**WHAT IS REQUIRED**
Output each of the lines below verbatim, omitting the pictures.

**DATASET ROWS**
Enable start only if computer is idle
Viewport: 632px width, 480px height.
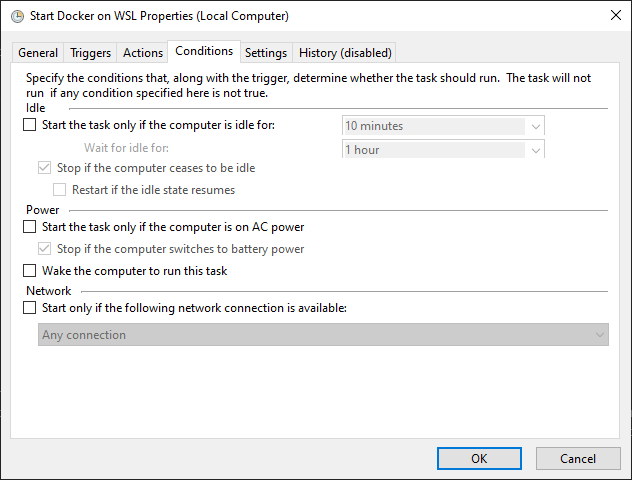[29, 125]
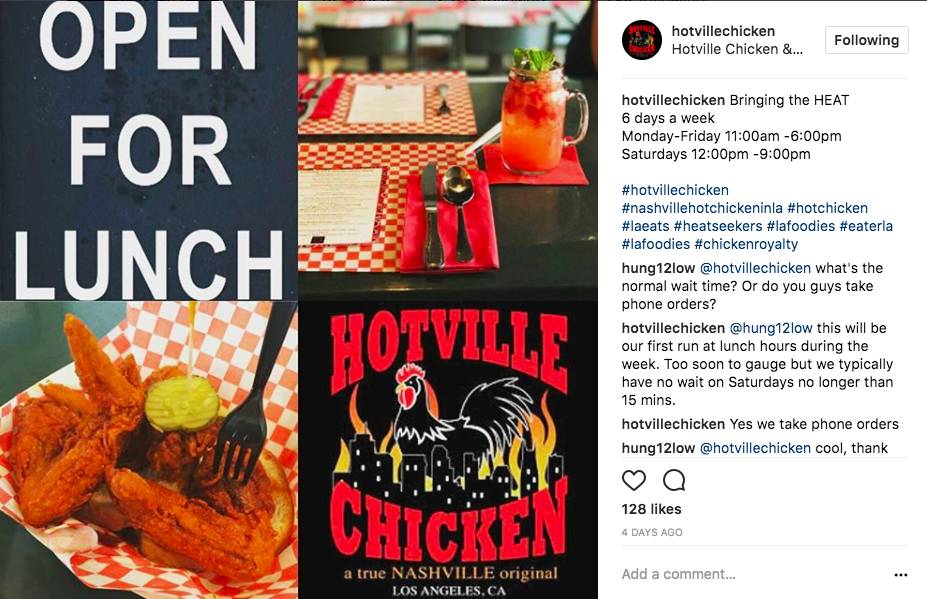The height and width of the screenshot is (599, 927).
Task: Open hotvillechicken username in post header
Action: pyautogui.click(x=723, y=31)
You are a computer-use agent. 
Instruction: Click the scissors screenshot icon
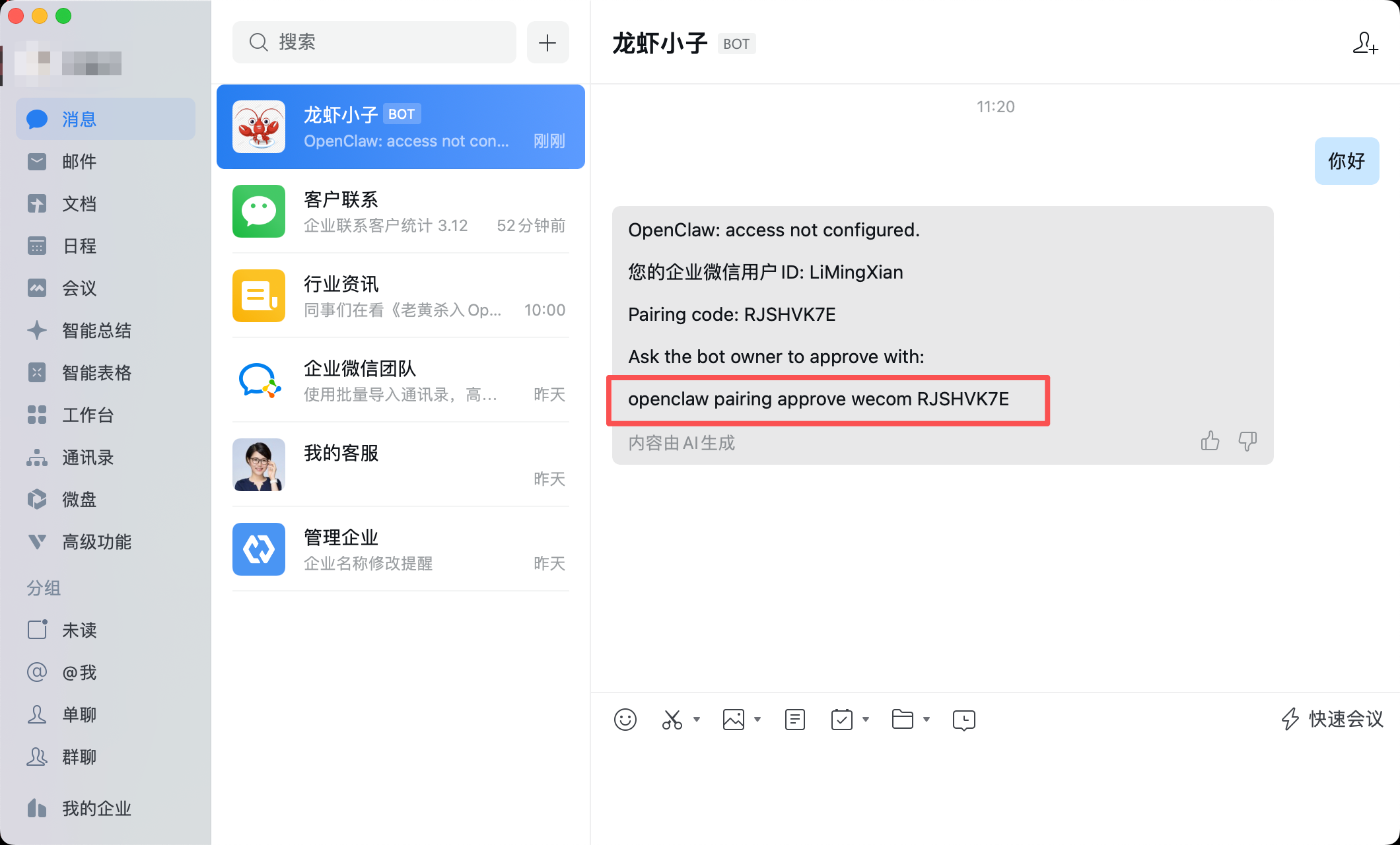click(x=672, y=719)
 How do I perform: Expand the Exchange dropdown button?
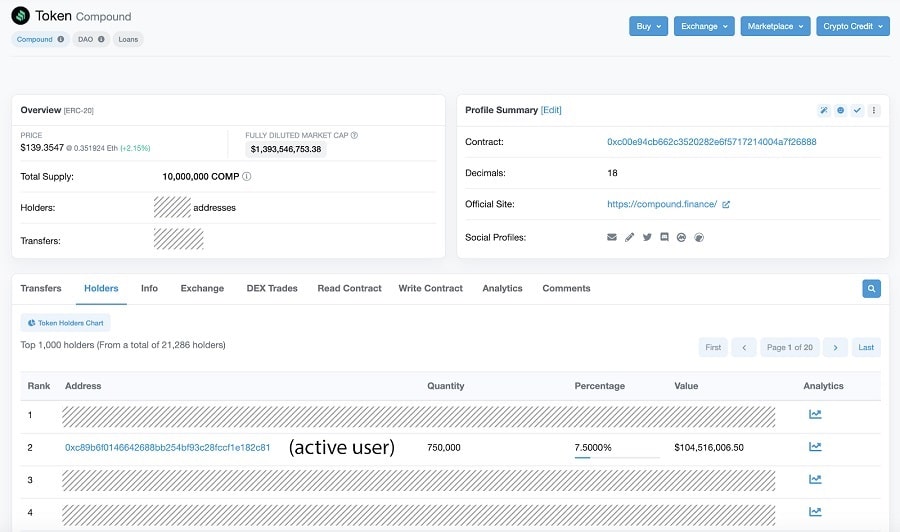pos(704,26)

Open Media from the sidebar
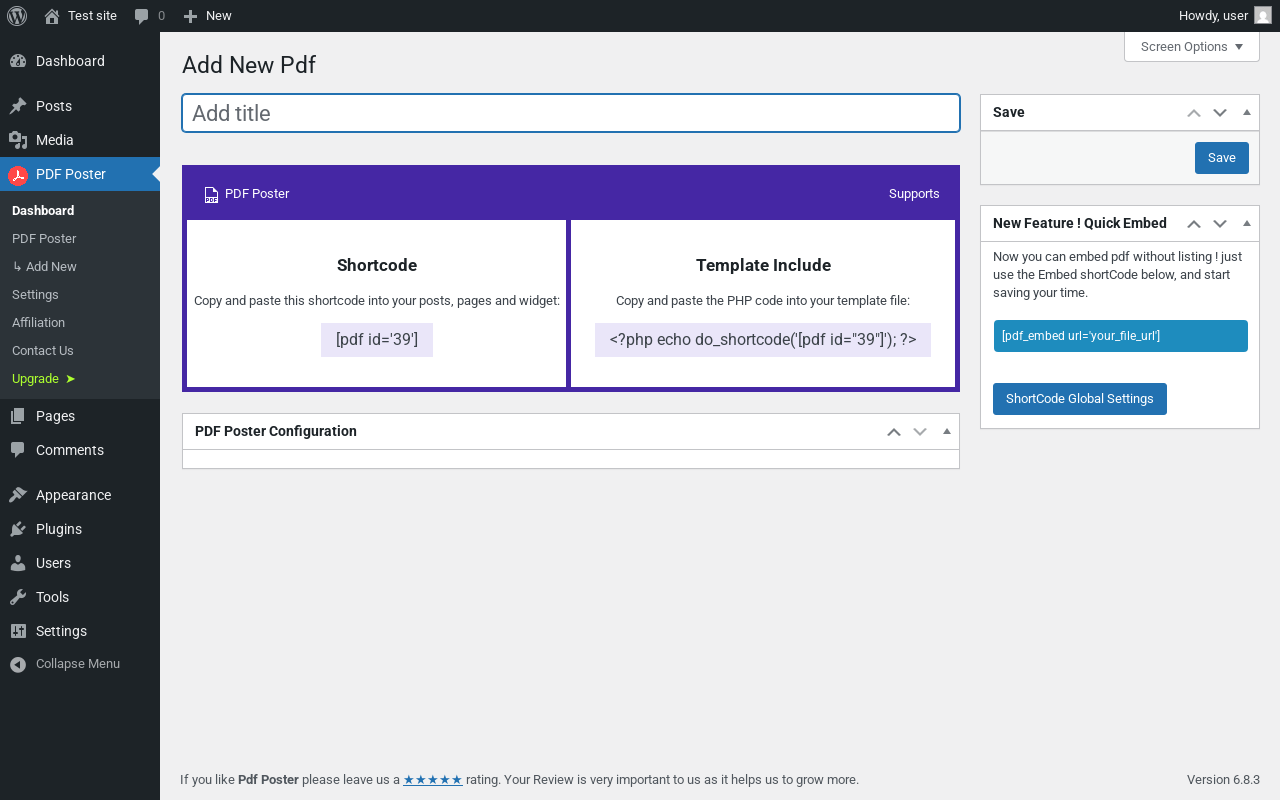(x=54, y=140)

**ANSWER BELOW**
Enable start only if computer is idle
Viewport: 632px width, 480px height.
[29, 125]
The height and width of the screenshot is (599, 927).
Task: Open hotvillechicken username in post header
Action: pyautogui.click(x=723, y=31)
You are a computer-use agent. 
Instruction: Click the scissors screenshot icon
click(x=672, y=719)
 How do I perform: Expand the Exchange dropdown button?
pos(704,26)

Open Media from the sidebar
(x=54, y=140)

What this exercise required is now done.